Исторически «богатый художник» не существует.
Трудно представить богачом безымянного гения Средневековья. Где бы он ни трудился, в Китае, России, Греции, Италии, художника приравнивали к трудовым людям особого ремесла. Современность разбила некогда единый цех на зажиточных и нищих. Одних засыпали почестями, других травили и топили в дерьме. Русское искусство при дележе мировой славы не получило своего куска по достоинству. Оно уходит незамеченным огромным косяком, от Ореста Кипренского в XIX веке до Казимира Малевича в XX. Запоздалая слава последнего ничего не меняет в негативном отношении к русскому художеству.
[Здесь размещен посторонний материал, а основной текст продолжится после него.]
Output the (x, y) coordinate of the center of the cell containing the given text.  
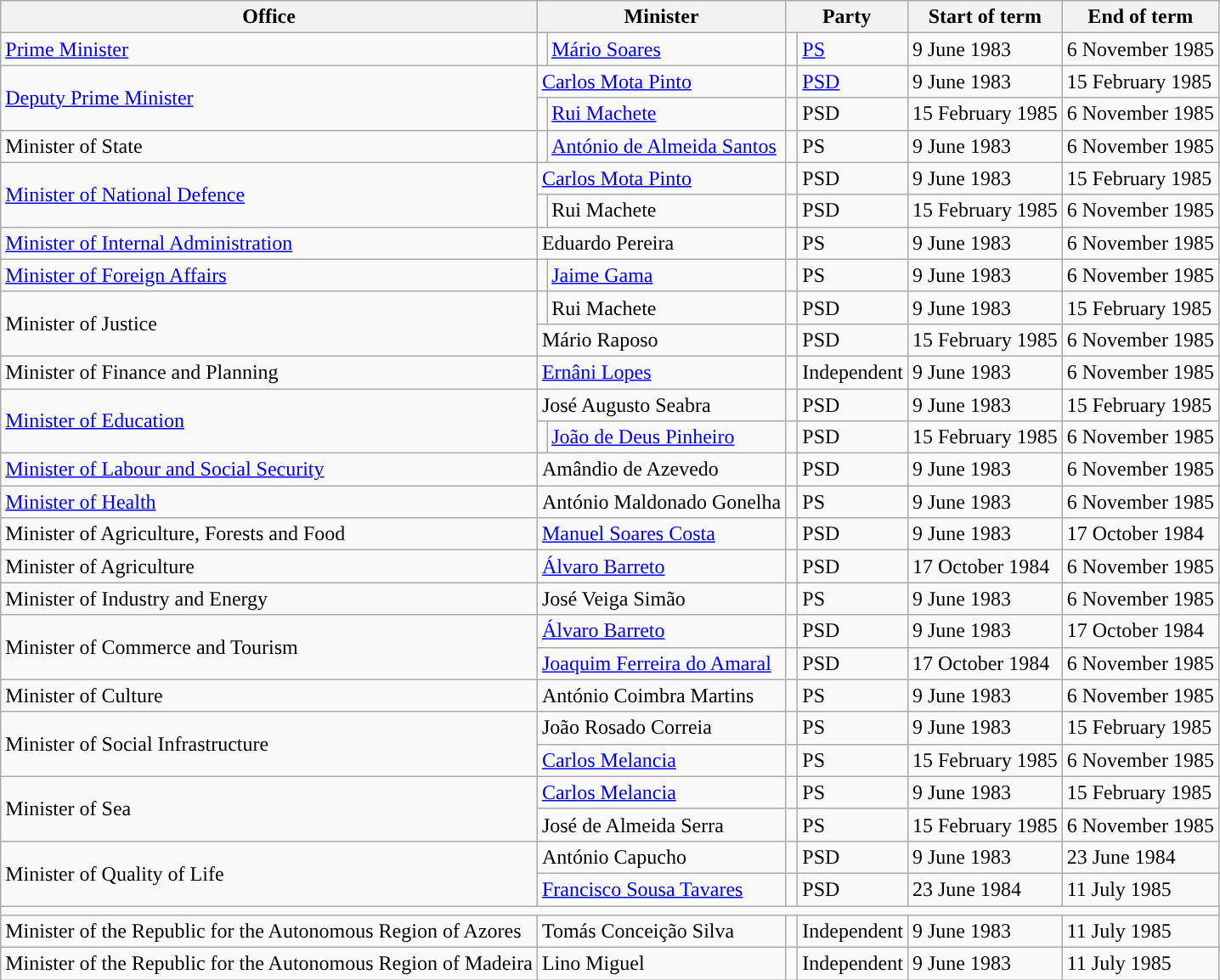
Minister of Commerce and Tourism (269, 647)
Minister of Agriculture (269, 567)
Amândio de Azevedo (661, 470)
Minister of Quality of Life (269, 873)
Minister of State (269, 146)
João de Deus Pinheiro (666, 438)
José Veiga Simão (661, 599)
Eduardo Pereira (661, 243)
Minister of Finance and Planning (269, 372)
Office (269, 17)
Minister of Internal Administration (269, 243)
José de Almeida Serra (661, 825)
Minister of Foreign Affairs (269, 275)
Minister of Agriculture, Forests and Food (269, 534)
Francisco Sousa Tavares (661, 890)
Minister of Culture (269, 696)
Minister of Health (269, 502)
António de Almeida Santos (666, 146)
Mário Soares (666, 49)
Minister of the Republic for the Autonomous Region of Madeira (269, 964)
Deputy Prime Minister (269, 98)
Minister of National Defence (269, 195)
Party (847, 17)
Minister of Justice (269, 324)
Minister of Industry and Energy (269, 599)
Minister of Social Infrastructure (269, 744)
Jaime Gama (666, 275)
Joaquim Ferreira do Amaral (661, 664)
Prime Minister (269, 49)
Ernâni Lopes (661, 372)
Minister of the Republic for the Autonomous Region of Azores (269, 932)
End of term (1140, 17)
Minister of Education (269, 421)
Minister (661, 17)
António Coimbra Martins (661, 696)
António Maldonado Gonelha (661, 502)
Lino Miguel (661, 964)
João Rosado Correia (661, 728)
Tomás Conceição Silva (661, 932)
Manuel Soares Costa (661, 534)
José Augusto Seabra (661, 405)
Mário Raposo (661, 340)
Minister of Labour and Social Security (269, 470)
António Capucho (661, 857)
Minister of Sea (269, 809)
Start of term (985, 17)
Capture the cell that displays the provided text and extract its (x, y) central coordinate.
Всякий знает, как живет европеец. Удобно, скучно и благопристойно. В 1976 году Васька-Фонарщик заключил контракт с австрийским фабрикантом мебели Фердинандом Майером и выехал в курортную деревню Китцбюль, что в тирольских горах. Получив от храброго австрийца сарай, матрас и «солдатскую пищу», он принялся за строительство новой жизни. В сердце Европы он строит «необитаемый остров», логово в полном соответствии со своими вкусами и привычками. Неуемную страсть к выдумкам, созидательный пыл и талант русский художник притащил в скучный Китцбюль. Он огораживает сарай колючей проволокой и тащит на отвоеванную территорию все, что содержит европейская помойка, — ящики, доски, ведра, журналы, тряпье. Обалдевшие обитатели курорта идут поглазеть на русского художника. Желающих купить картину он выстраивает в очередь, по записи.
«Связи возникли как погода» (В. Я.).